TASK DIRECTIONS – Across the entries below, how many lines include the word "computer"? Reply with only the number.

PROVIDED INFORMATION: Begin

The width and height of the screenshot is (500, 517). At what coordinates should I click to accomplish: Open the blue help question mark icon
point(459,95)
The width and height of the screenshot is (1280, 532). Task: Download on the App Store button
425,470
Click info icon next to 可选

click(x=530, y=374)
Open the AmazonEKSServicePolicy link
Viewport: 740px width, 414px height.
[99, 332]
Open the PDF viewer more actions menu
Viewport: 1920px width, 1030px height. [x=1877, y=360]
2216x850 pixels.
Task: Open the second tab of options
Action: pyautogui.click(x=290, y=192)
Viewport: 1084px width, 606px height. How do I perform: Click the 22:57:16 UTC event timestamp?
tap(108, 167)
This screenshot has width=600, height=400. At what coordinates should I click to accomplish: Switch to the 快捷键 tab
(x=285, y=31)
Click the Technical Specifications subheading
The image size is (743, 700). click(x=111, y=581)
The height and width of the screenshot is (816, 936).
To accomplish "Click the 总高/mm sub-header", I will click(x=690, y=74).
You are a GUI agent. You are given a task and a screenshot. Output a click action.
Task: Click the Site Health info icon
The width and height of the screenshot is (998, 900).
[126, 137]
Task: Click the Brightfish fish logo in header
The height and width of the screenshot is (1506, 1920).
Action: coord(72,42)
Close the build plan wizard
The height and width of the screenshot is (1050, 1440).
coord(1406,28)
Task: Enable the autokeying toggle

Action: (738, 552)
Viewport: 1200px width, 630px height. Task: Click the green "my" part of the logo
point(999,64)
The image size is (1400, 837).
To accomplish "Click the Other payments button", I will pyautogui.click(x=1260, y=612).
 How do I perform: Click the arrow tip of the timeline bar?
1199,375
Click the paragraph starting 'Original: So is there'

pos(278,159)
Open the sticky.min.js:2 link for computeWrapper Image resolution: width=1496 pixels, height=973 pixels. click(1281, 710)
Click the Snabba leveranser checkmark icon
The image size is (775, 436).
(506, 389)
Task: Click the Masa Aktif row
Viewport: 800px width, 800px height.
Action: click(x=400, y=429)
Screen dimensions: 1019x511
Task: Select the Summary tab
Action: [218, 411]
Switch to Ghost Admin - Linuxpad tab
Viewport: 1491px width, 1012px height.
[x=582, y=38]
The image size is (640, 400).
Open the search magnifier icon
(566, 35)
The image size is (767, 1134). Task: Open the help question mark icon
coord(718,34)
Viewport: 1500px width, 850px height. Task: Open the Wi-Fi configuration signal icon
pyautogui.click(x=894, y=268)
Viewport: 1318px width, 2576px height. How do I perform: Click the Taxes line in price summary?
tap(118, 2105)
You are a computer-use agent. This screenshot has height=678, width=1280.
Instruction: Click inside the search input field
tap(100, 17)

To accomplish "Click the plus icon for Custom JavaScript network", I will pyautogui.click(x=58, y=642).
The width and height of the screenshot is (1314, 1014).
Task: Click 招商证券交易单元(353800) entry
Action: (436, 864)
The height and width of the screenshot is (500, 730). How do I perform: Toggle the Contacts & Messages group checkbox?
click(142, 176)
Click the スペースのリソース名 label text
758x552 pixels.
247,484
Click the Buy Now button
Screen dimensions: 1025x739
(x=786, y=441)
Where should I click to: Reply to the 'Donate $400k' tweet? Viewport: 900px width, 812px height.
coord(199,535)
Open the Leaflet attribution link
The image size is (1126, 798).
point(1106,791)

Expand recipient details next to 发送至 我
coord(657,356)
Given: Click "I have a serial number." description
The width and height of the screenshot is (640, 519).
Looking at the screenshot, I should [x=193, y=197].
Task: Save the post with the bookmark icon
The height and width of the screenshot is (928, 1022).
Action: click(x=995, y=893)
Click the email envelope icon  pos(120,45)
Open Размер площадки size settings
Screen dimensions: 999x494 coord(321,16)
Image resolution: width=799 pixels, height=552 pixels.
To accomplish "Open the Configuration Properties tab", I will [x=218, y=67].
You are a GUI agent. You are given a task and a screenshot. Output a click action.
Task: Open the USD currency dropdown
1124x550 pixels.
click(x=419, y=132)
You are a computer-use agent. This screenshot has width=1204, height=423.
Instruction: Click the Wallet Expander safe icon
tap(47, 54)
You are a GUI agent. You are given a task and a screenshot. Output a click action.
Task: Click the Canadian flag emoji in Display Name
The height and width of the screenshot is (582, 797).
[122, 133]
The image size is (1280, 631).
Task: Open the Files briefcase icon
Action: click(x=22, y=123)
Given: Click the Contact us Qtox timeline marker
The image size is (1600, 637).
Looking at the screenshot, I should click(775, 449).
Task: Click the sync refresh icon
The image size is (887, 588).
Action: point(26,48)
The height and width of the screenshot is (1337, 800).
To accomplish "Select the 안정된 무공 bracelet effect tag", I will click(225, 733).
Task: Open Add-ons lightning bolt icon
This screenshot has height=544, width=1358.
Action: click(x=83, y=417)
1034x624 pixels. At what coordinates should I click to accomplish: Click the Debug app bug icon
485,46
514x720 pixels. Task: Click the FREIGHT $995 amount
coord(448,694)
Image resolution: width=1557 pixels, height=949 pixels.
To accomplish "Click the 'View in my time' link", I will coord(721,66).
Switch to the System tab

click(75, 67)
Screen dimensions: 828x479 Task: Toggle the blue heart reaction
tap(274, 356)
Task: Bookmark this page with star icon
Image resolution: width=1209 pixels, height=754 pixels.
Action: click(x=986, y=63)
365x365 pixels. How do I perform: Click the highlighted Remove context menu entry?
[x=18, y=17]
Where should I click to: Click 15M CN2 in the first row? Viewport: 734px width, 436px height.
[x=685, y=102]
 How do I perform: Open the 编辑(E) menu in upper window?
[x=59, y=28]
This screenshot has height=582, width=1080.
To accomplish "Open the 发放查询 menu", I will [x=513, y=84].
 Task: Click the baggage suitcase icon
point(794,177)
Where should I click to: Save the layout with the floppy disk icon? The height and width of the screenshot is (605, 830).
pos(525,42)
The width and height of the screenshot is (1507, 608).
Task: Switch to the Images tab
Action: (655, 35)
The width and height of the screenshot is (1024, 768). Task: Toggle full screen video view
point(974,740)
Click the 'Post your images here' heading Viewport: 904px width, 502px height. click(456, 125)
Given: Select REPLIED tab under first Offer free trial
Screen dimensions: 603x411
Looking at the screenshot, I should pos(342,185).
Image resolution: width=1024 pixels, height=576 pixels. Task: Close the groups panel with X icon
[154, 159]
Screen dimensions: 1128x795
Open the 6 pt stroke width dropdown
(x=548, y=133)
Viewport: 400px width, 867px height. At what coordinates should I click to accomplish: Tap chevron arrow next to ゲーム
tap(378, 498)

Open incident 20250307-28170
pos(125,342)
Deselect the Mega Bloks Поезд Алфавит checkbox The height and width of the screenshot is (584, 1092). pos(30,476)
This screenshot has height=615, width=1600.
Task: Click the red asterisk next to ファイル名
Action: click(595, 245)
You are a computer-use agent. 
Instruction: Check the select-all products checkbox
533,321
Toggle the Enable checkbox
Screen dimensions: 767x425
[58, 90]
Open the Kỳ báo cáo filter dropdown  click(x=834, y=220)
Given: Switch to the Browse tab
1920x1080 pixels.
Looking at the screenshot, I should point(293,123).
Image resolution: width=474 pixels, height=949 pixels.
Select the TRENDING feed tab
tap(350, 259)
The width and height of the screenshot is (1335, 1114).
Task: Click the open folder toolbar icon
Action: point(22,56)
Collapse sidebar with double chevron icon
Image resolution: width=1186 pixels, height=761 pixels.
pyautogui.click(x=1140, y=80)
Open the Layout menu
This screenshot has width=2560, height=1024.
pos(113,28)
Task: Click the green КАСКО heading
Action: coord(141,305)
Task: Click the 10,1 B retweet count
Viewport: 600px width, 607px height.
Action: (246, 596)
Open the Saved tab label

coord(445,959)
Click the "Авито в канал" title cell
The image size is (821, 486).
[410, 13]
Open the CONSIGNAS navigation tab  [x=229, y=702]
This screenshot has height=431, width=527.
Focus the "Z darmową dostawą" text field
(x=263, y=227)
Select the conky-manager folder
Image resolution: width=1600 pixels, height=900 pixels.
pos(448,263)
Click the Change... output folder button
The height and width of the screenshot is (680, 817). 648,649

PROVIDED INFORMATION: End

REPLY – 3